If you had to choose between owning Fortescue Ltd (ASX: FMG) shares in 2024 or one of the big four ASX bank stocks like Commonwealth Bank of Australia (ASX: CBA), those who picked the latter would have been vastly better off.
All four of the major ASX 200 bank stocks have soared in value this year so far. CBA has been stealing most of the headlines with its torrent of new record highs.
But Westpac Banking Corp (ASX: WBC), National Australia Bank Ltd (ASX: NAB) and ANZ Group Holdings Ltd (ASX: ANZ) have all been exceptional investments as well. Each of these banks has also delivered double-digit gains to investors, with Westpac's 46% rise taking the cake.
In contrast, Fortescue shares have been an awful investment this year. Since the start of 2024, this ASX 200 mining giant's shares have dropped more than 36%, falling from $29.39 each to the $18.74 we see today (at the time of writing anyway).

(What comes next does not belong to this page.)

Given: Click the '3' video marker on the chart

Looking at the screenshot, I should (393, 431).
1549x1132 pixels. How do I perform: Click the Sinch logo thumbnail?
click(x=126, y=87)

Just look at how Fortescue's 2024 performance compares to that of Westpac's below:
So, Fortescue and the ASX bank stocks have had dramatically divergent fortunes this year. However, while these gains have been lucrative for existing bank investors, they arguably leave those seeking dividend income with a bit of a quandary.
The ASX banks have long been known as heavy-hitting income shares. However, their galloping share prices have dramatically reduced the dividend yields that investors will start on if they buy a bank today.
Comparing Fortescue shares's dividend yield to the ASX bank stocks
To illustrate, if NAB shares were trading at the same price today as they were at the start of this year, they would be sitting on a dividend yield of 5.48%. Instead, NAB's share price gains over the year have reduced this yield down to 4.34% today.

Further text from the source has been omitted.